**AIM OF THE EXERCISE:**
Print the rows from the line containing "The image size is (1278, 952)." up to and including the line containing "Action: pyautogui.click(x=112, y=756)", copying them unchanged.

**DATA FOR THIS EXERCISE:**
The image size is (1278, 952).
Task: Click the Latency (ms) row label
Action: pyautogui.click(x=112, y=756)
==
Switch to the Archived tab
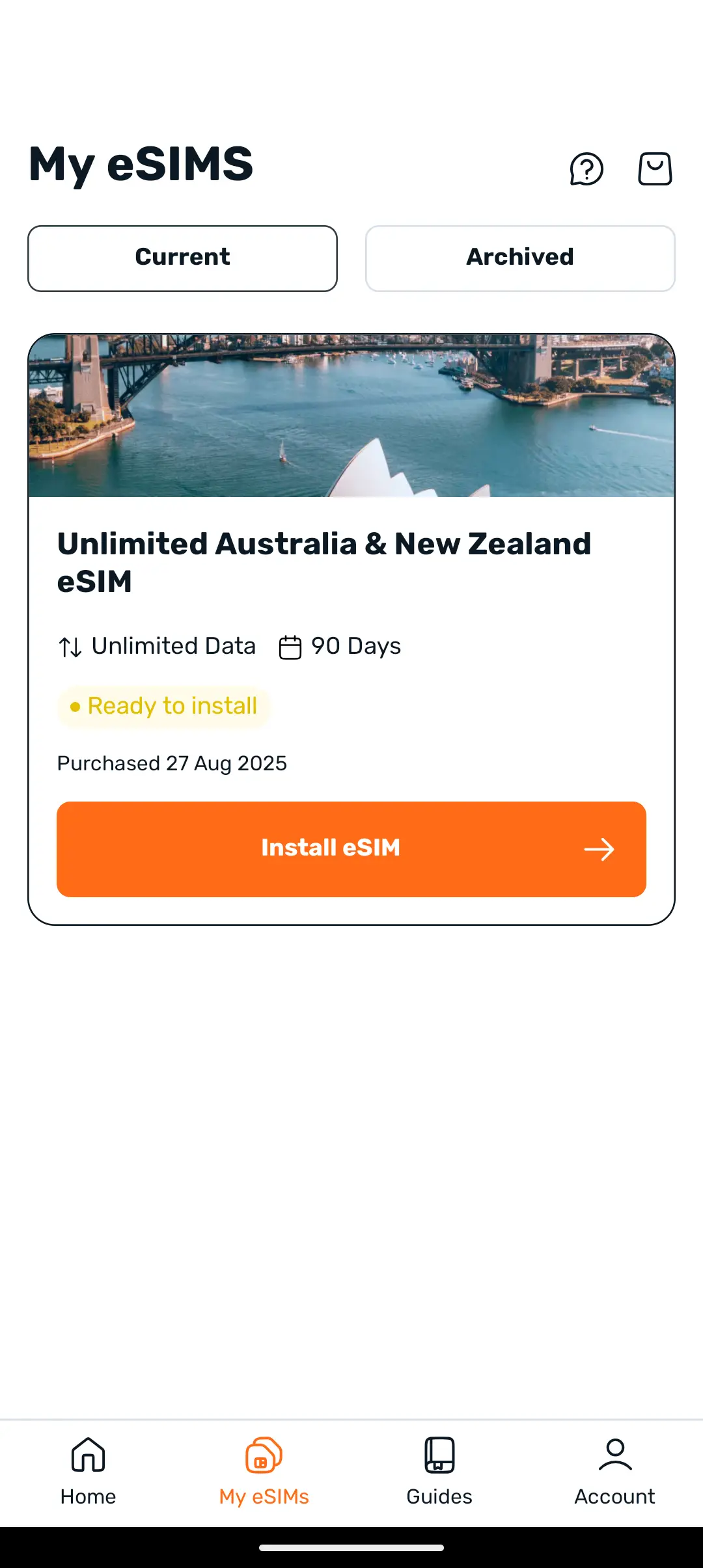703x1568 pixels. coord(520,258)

**OUTPUT OF THE EXERCISE:**
The image size is (1278, 952).
Task: Click the Latency (ms) row label
Action: pyautogui.click(x=112, y=756)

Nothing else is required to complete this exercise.